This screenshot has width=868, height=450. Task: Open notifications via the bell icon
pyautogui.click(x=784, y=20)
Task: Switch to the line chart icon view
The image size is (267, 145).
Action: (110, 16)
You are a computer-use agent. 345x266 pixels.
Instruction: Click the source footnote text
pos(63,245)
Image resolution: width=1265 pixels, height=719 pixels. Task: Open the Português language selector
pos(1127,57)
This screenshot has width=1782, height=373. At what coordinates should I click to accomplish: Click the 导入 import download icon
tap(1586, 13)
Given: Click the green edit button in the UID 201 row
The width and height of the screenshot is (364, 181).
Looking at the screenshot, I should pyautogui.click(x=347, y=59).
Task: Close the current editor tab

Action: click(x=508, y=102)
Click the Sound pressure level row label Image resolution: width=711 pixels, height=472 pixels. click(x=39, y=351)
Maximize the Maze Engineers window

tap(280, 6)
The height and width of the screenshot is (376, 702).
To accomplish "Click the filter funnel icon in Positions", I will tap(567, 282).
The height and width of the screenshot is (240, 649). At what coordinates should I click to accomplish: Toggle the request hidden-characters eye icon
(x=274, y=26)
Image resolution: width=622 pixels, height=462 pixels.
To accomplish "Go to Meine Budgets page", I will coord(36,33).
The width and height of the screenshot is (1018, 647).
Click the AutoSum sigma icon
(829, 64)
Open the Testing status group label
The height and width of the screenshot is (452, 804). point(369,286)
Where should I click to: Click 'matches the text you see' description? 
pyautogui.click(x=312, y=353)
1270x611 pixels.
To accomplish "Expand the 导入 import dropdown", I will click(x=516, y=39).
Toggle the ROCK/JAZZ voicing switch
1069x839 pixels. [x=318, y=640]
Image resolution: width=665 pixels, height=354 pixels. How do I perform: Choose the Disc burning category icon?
######
> [TASK DESCRIPTION]: Your answer must be an exact copy of every entry above.

> [SOLUTION FOR THIS EXERCISE]:
This screenshot has width=868, height=450. Task: Open notifications via the bell icon
pyautogui.click(x=784, y=20)
Task: Switch to the line chart icon view
The image size is (267, 145).
Action: (110, 16)
You are a computer-use agent. 345x266 pixels.
Instruction: Click the source footnote text
pos(63,245)
Image resolution: width=1265 pixels, height=719 pixels. Task: Open the Português language selector
pos(1127,57)
This screenshot has width=1782, height=373. At what coordinates should I click to accomplish: Click the 导入 import download icon
tap(1586, 13)
Given: Click the green edit button in the UID 201 row
The width and height of the screenshot is (364, 181).
Looking at the screenshot, I should pyautogui.click(x=347, y=59).
Task: Close the current editor tab

Action: click(x=508, y=102)
Click the Sound pressure level row label Image resolution: width=711 pixels, height=472 pixels. click(x=39, y=351)
Maximize the Maze Engineers window

tap(280, 6)
The height and width of the screenshot is (376, 702).
To accomplish "Click the filter funnel icon in Positions", I will tap(567, 282).
The height and width of the screenshot is (240, 649). At what coordinates should I click to accomplish: Toggle the request hidden-characters eye icon
(x=274, y=26)
Image resolution: width=622 pixels, height=462 pixels.
To accomplish "Go to Meine Budgets page", I will coord(36,33).
The width and height of the screenshot is (1018, 647).
Click the AutoSum sigma icon
(829, 64)
Open the Testing status group label
The height and width of the screenshot is (452, 804). point(369,286)
Where should I click to: Click 'matches the text you see' description? 
pyautogui.click(x=312, y=353)
1270x611 pixels.
To accomplish "Expand the 导入 import dropdown", I will click(x=516, y=39).
Toggle the ROCK/JAZZ voicing switch
1069x839 pixels. [x=318, y=640]
Image resolution: width=665 pixels, height=354 pixels. How do I perform: Choose the Disc burning category icon?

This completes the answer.